## [About this exercise]
Output every entry below exactly, without its pictures.
++++++++
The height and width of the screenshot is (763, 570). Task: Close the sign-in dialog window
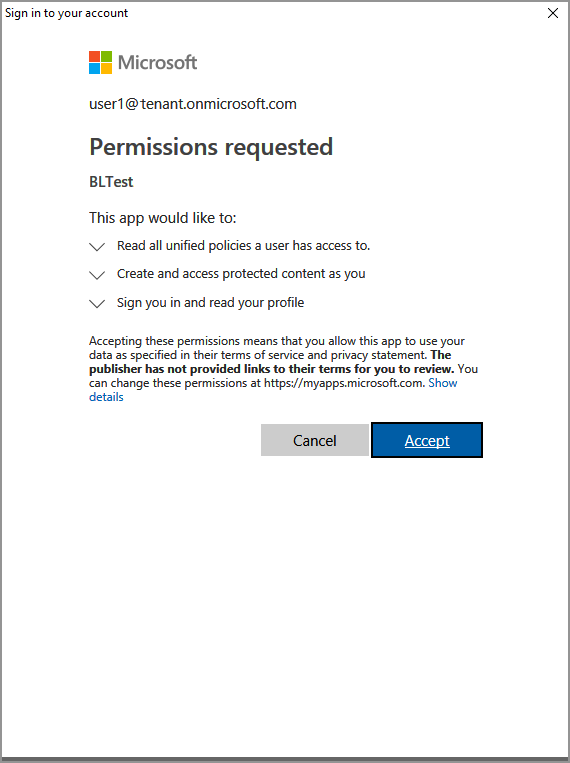coord(552,13)
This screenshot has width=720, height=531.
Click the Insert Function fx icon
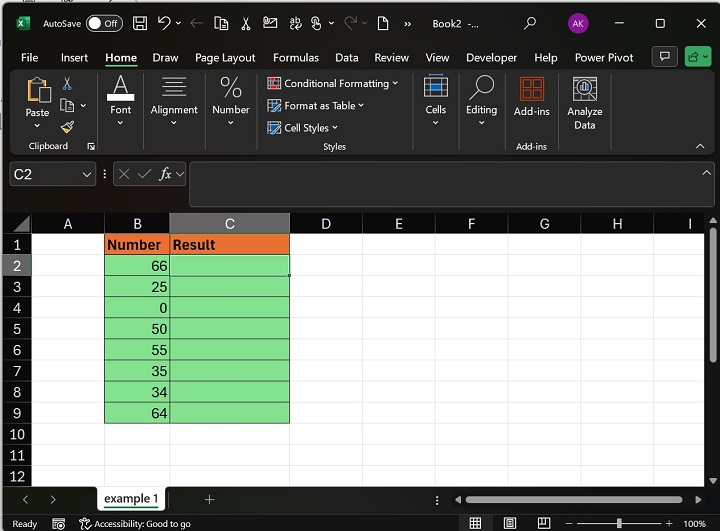166,174
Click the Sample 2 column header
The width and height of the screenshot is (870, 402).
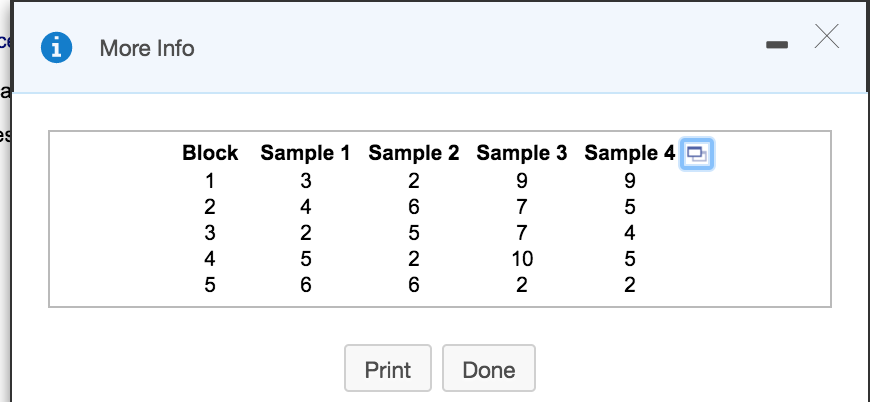tap(413, 154)
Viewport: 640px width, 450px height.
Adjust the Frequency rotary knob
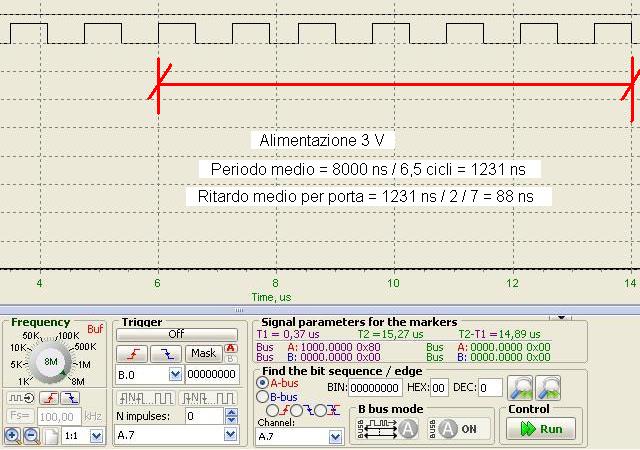pyautogui.click(x=52, y=360)
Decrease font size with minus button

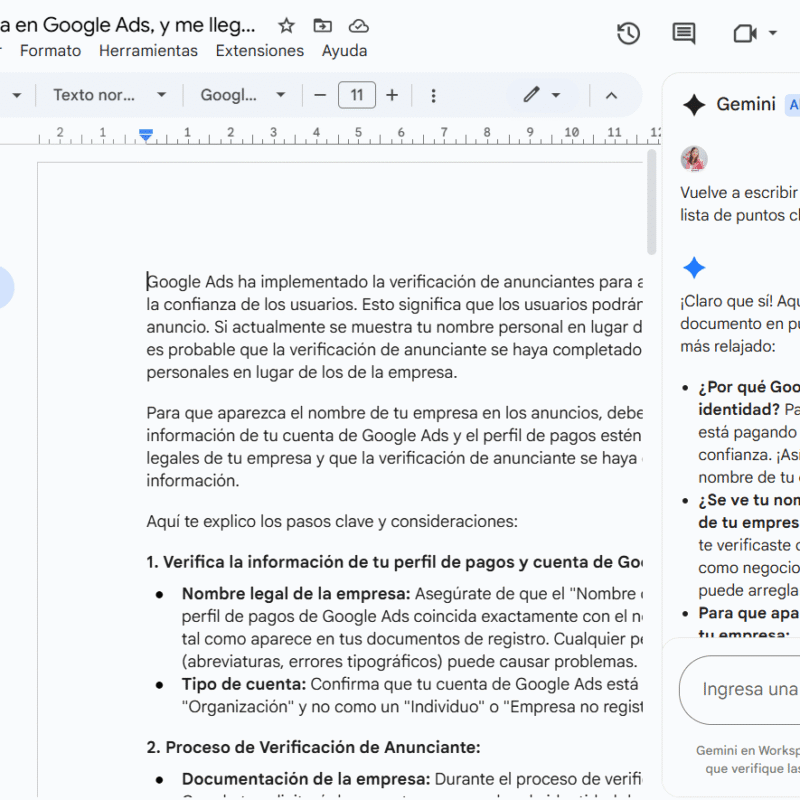[x=320, y=95]
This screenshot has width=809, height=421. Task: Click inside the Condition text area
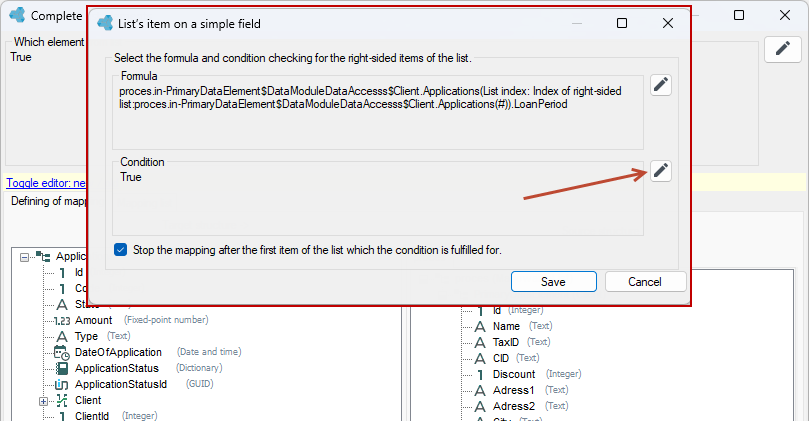pyautogui.click(x=378, y=200)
++++++++
## [Response for this exercise]
The height and width of the screenshot is (763, 570). Task: Close the sign-in dialog window
coord(552,13)
This screenshot has width=720, height=531.
Click the Insert Function fx icon
166,174
Click the Sample 2 column header
The width and height of the screenshot is (870, 402).
tap(413, 154)
Viewport: 640px width, 450px height.
Adjust the Frequency rotary knob
pyautogui.click(x=52, y=360)
Decrease font size with minus button

[x=320, y=95]
This screenshot has width=809, height=421. Task: Click inside the Condition text area
pyautogui.click(x=378, y=200)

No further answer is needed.